Data for this task »
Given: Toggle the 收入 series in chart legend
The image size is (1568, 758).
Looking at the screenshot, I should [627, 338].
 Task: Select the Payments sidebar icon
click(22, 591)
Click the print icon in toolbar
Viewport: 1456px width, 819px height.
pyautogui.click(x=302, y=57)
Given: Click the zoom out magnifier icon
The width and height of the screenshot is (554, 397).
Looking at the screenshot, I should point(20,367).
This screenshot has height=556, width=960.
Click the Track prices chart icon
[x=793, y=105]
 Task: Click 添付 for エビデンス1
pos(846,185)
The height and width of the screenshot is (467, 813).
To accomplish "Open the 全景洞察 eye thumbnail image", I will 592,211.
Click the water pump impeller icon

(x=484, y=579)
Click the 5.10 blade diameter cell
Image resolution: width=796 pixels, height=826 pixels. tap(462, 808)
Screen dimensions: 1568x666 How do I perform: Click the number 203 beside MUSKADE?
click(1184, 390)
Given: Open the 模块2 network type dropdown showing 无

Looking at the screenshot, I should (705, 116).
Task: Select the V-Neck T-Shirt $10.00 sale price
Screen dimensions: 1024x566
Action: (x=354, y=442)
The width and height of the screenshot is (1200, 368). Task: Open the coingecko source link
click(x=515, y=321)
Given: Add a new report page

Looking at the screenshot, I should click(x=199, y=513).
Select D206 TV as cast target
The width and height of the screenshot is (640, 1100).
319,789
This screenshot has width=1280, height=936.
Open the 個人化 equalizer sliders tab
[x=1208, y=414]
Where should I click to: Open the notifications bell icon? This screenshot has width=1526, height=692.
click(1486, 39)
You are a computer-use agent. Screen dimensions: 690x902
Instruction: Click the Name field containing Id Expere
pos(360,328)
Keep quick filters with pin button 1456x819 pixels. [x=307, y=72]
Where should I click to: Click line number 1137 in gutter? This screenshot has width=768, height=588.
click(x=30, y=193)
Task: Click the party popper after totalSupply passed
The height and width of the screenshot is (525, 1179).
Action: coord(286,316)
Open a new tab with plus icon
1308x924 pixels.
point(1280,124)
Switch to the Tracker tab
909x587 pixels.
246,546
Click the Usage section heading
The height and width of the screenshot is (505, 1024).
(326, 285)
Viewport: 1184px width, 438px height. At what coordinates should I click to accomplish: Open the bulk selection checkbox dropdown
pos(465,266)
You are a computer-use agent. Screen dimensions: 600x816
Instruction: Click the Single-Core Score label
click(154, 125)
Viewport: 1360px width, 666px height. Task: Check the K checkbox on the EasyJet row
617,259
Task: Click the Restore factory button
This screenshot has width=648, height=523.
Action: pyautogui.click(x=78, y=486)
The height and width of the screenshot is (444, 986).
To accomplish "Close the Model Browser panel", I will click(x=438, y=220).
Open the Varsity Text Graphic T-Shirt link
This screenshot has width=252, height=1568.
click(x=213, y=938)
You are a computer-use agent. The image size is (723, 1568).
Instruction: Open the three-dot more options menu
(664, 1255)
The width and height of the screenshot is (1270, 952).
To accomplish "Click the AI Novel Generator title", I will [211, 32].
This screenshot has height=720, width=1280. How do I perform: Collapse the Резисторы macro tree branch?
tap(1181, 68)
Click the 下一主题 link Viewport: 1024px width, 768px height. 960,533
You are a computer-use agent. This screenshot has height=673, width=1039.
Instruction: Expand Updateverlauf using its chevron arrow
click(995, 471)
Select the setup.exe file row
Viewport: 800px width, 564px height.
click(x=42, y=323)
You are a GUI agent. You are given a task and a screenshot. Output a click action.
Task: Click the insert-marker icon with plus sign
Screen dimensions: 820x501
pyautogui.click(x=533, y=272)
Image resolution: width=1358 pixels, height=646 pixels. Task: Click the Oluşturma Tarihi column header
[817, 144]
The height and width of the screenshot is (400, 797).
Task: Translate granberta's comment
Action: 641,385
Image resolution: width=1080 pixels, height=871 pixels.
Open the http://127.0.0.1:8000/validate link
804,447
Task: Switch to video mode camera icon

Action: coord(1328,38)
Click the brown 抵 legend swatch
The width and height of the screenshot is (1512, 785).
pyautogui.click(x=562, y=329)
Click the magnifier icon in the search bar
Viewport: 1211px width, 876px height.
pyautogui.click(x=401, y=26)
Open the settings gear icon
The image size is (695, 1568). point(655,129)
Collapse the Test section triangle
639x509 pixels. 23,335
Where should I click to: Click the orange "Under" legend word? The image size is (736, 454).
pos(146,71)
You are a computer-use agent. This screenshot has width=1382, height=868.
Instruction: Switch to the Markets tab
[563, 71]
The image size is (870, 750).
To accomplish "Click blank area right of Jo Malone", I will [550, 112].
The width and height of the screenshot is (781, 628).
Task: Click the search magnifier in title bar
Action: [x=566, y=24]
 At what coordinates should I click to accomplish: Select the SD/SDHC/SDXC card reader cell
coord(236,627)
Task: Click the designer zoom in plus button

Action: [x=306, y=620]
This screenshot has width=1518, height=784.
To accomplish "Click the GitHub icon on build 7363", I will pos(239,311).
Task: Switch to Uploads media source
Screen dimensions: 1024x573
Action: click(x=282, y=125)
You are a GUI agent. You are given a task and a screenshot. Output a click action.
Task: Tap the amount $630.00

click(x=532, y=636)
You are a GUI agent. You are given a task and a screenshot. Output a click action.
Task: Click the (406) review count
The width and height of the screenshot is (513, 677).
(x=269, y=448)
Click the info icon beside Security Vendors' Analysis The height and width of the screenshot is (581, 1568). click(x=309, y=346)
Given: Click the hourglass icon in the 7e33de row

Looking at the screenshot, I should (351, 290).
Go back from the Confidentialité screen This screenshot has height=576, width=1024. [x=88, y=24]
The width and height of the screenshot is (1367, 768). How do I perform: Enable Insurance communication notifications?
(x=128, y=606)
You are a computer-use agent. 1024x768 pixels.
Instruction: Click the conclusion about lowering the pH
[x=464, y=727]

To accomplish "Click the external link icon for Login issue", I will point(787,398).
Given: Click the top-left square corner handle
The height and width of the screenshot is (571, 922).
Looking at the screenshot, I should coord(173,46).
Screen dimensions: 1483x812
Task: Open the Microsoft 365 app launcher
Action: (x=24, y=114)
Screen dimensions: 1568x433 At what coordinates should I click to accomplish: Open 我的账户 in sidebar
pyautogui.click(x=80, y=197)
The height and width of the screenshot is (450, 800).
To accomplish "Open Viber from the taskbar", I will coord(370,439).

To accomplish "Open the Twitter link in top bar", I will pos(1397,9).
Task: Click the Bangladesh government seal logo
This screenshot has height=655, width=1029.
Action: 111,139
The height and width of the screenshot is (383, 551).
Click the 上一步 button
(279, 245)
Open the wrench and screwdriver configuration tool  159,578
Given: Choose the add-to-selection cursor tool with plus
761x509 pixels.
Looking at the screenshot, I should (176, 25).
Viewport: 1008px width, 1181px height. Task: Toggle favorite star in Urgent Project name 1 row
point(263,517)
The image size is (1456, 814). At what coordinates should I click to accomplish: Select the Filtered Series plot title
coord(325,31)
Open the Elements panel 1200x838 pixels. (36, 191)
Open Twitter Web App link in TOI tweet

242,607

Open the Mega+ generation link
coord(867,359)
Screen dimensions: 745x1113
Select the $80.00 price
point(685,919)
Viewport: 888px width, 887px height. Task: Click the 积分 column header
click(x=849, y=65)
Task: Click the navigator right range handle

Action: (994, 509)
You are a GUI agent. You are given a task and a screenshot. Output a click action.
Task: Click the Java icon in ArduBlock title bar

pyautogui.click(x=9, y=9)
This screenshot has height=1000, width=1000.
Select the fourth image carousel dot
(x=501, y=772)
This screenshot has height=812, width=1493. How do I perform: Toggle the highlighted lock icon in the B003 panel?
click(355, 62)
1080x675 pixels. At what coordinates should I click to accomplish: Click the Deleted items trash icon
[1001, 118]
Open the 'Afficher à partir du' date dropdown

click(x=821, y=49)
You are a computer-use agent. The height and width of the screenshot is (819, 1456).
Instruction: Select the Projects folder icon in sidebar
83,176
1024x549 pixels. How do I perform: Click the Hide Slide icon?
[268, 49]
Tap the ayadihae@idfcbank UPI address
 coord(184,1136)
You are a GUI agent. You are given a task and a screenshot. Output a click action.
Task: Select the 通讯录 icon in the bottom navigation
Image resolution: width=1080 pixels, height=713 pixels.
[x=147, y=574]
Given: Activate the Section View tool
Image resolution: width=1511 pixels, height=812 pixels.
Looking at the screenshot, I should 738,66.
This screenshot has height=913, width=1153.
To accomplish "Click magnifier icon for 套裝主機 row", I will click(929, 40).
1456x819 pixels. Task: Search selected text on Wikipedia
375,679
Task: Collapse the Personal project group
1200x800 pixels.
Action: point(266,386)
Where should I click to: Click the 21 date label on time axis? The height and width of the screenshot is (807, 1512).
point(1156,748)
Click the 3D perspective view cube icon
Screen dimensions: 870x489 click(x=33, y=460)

Problem requirements »
Copy the lines of the material above verbatim, starting with the line containing "Viewport: 888px width, 887px" and ending with the line containing "(x=501, y=772)", both included.

Written solution »
Viewport: 888px width, 887px height. Task: Click the 积分 column header
click(x=849, y=65)
Task: Click the navigator right range handle

Action: (994, 509)
You are a GUI agent. You are given a task and a screenshot. Output a click action.
Task: Click the Java icon in ArduBlock title bar

pyautogui.click(x=9, y=9)
This screenshot has height=1000, width=1000.
Select the fourth image carousel dot
(x=501, y=772)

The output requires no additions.